§ Exercise details
Write out the lines below as a numbered list, skipping blank lines and omitting the pictures.

::: Records supplied :::

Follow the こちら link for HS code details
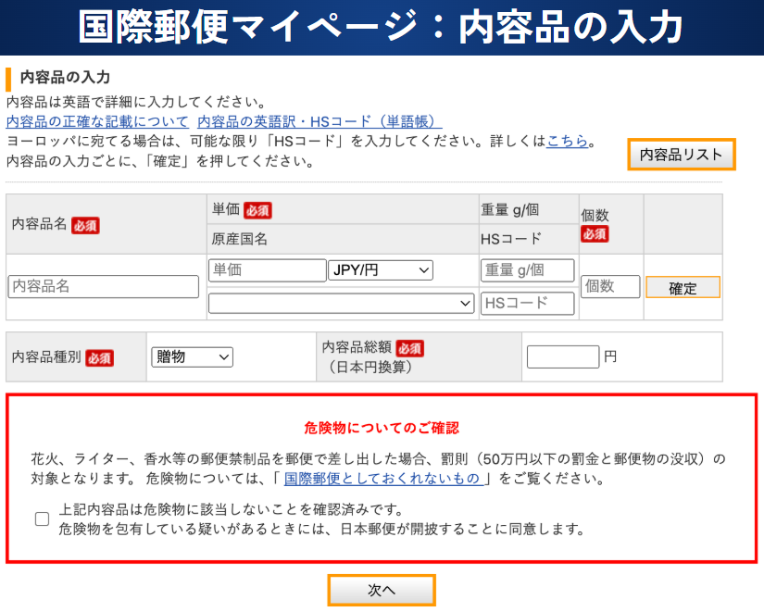The image size is (764, 612). pos(567,142)
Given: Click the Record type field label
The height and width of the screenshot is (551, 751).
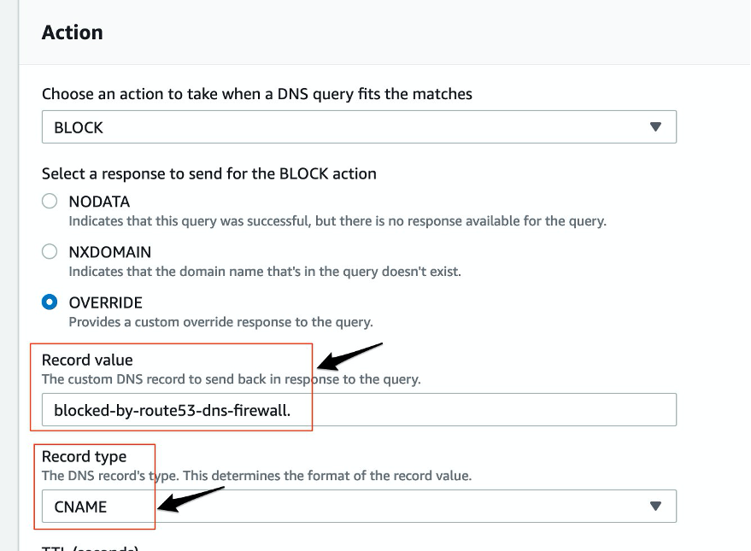Looking at the screenshot, I should click(x=85, y=456).
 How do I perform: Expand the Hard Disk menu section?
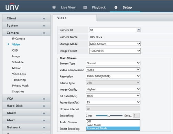(26, 106)
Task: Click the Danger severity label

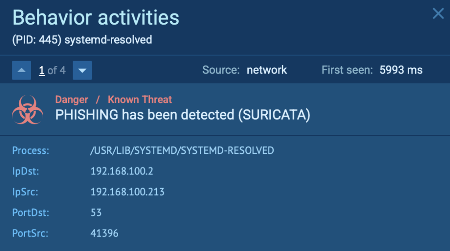Action: [72, 100]
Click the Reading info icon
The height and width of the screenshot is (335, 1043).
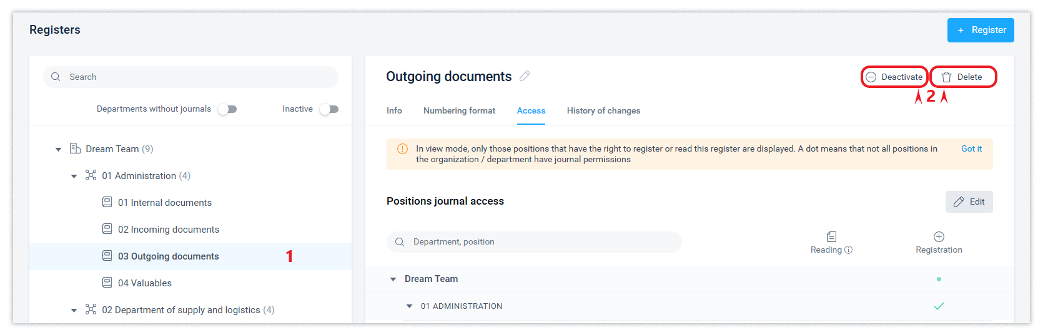point(848,250)

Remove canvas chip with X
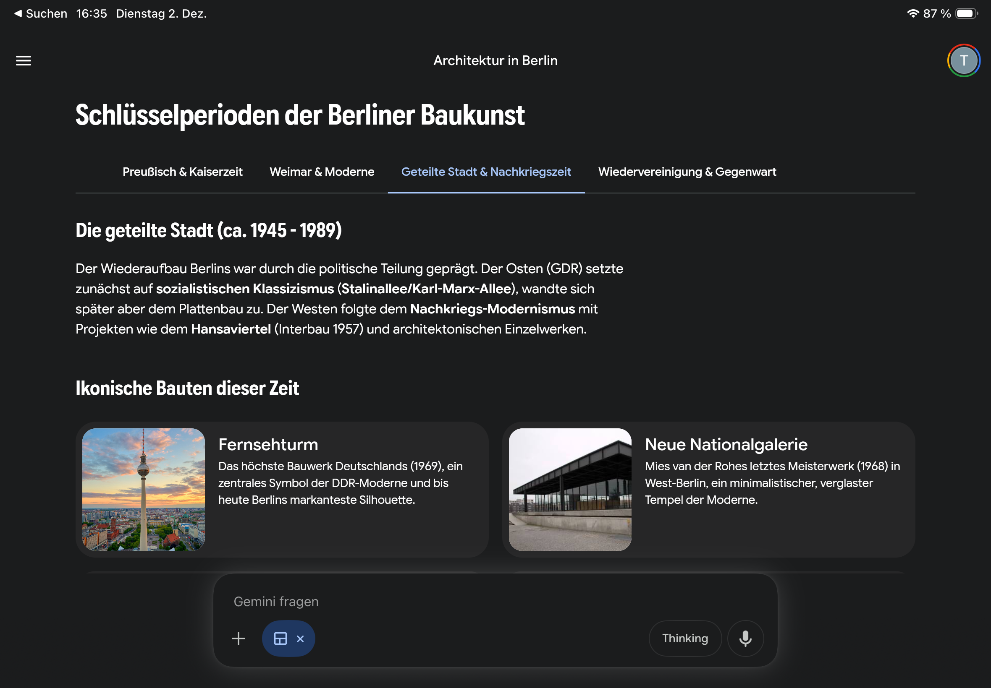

:::

§ Complete response
1. Follow the こちら link for HS code details
2. The image size is (764, 612). pos(567,142)
3. Given: Click the Record type field label
4. The height and width of the screenshot is (551, 751).
5. Looking at the screenshot, I should click(x=85, y=456).
6.  How do I perform: Expand the Hard Disk menu section?
7. (26, 106)
8. Task: Click the Danger severity label
9. Action: [72, 100]
10. Click the Reading info icon
11. The height and width of the screenshot is (335, 1043).
12. point(848,250)
13. Remove canvas chip with X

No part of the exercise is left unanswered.